I won't say that the dizziness is grief because it is probably some inner ear thing, or a perimenopausal symptom, or not enough electrolytes or a potassium imbalance, but I can say that Carla's news about her health has knocked me sideways. Today we were walking, she picking her feet up carefully and placing them with an effort, me weaving around the sidewalk like a drunk in the bright cold end-of-the-year sunlight. What a pair, ALS girl and her sidekick, Dizzy Luterman.
There's laughter and tears. There's grief, humor, gratitude, gossip, fatigue, and love. There's tea and chocolate. And music. Thank God there's music. Carla turned me on to a singer named Eva Cassidy, whom I'd never heard of, but after hearing her sing "Wonderful World" on Carla's computer, I went out and bought one of her CD's. Absolutely exquisite, soaring, tender, pure voice. And dead now, gone quickly and too soon.
Right now I feel like all seven of Snow White's menopausal dwarfs: Itchy, Sneezy, Sleepy, Weepy, Dizzy, and Spacey. Oh, and Dopey.

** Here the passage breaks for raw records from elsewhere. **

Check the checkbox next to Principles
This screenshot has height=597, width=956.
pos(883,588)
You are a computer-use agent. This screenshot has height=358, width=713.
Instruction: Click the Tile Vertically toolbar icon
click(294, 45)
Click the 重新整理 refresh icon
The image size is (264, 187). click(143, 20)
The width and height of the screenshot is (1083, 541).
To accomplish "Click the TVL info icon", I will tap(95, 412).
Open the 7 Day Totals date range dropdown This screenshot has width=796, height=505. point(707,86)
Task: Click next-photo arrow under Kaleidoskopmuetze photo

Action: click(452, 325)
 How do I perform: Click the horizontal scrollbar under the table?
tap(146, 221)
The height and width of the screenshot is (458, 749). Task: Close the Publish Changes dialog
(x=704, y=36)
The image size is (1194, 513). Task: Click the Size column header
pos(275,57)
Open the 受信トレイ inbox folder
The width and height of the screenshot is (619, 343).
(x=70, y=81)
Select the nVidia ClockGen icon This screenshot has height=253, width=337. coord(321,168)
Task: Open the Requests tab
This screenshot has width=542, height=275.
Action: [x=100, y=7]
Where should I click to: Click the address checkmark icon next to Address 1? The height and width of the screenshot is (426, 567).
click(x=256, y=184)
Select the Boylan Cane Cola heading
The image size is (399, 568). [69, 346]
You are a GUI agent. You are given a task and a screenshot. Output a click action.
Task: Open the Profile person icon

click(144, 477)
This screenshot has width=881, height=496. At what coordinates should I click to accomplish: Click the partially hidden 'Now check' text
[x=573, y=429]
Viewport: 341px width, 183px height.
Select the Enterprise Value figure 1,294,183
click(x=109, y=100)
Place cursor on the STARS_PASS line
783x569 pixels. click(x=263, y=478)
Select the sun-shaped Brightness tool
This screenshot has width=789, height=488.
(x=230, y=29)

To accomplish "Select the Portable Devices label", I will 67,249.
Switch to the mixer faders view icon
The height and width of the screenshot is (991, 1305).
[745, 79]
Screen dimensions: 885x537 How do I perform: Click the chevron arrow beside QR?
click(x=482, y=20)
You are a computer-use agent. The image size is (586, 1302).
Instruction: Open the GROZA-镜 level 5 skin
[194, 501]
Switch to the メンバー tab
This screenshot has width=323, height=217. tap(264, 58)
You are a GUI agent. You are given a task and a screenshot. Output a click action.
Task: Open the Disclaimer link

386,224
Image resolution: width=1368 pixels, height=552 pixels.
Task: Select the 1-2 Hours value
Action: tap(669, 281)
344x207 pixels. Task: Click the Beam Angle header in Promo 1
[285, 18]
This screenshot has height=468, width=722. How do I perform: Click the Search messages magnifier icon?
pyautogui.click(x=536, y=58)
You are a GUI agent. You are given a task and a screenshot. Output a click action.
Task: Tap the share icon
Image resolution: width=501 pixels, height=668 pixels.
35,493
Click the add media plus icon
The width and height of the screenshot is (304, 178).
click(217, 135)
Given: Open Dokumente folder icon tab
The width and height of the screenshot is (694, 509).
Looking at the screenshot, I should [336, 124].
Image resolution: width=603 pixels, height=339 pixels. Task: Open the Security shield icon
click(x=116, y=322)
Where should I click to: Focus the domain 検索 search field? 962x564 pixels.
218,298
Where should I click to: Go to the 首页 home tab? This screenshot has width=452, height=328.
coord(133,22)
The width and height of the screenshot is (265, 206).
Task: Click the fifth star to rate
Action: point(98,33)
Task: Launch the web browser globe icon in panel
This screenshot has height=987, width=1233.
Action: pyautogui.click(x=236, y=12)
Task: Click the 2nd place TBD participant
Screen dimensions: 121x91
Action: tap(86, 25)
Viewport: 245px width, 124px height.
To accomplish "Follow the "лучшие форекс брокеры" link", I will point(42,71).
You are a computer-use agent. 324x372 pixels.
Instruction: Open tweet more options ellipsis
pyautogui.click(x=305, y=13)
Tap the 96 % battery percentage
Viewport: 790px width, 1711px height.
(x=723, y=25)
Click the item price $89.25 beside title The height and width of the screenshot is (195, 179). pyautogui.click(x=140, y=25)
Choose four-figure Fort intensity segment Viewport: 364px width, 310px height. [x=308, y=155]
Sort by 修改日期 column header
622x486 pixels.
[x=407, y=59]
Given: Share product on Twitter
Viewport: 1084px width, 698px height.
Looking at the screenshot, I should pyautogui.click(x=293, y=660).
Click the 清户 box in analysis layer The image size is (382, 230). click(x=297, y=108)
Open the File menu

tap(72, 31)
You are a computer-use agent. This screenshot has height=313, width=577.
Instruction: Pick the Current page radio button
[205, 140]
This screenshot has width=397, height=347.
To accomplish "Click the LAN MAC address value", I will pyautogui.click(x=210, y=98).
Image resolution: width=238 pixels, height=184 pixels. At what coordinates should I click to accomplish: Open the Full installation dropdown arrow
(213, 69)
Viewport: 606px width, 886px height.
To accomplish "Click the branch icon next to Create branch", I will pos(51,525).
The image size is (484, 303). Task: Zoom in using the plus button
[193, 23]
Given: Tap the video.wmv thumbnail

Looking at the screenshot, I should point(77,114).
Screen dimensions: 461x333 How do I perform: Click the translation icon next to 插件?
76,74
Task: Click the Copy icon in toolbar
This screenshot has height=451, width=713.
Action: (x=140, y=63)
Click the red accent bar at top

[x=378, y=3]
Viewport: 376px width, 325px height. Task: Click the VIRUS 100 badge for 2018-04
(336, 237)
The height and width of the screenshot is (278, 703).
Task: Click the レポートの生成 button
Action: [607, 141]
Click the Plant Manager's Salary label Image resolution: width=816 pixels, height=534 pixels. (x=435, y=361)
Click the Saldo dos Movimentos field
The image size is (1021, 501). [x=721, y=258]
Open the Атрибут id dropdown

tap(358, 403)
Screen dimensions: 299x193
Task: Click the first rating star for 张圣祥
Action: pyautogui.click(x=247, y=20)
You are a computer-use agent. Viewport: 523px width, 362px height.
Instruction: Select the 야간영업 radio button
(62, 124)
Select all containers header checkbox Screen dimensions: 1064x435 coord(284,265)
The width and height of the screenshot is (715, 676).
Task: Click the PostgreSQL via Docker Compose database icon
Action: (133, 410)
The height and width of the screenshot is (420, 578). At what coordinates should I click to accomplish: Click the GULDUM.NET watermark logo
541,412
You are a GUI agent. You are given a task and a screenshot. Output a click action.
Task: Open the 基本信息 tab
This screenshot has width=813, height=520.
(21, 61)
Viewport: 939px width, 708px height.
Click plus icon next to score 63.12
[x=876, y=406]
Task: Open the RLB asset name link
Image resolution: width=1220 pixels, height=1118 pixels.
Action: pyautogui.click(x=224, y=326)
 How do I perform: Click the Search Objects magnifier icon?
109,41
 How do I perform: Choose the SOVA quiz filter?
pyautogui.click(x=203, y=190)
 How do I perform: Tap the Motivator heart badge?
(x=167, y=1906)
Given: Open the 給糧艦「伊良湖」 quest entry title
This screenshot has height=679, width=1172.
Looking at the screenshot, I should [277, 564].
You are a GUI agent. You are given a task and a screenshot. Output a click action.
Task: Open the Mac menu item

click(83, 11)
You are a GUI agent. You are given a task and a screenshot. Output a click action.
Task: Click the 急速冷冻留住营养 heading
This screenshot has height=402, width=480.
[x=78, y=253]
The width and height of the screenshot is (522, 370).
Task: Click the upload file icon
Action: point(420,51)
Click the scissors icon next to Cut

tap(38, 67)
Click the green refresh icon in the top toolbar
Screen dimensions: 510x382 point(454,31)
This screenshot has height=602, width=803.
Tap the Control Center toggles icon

As a psychologist would say, this brings stuff up. Carla so strong and so vulnerable right now. My sister, three thousand miles away. The short days and long cold nights. I can hear C drilling with his power tools in the next room; he has built himself a desk out of a piece of plywood he attached to the closet wall. I envy him being able to make things with his hands, practical things; nails and hammer, and saw and drill. I'd love to do some of that, but in my present condition it would be dangerous.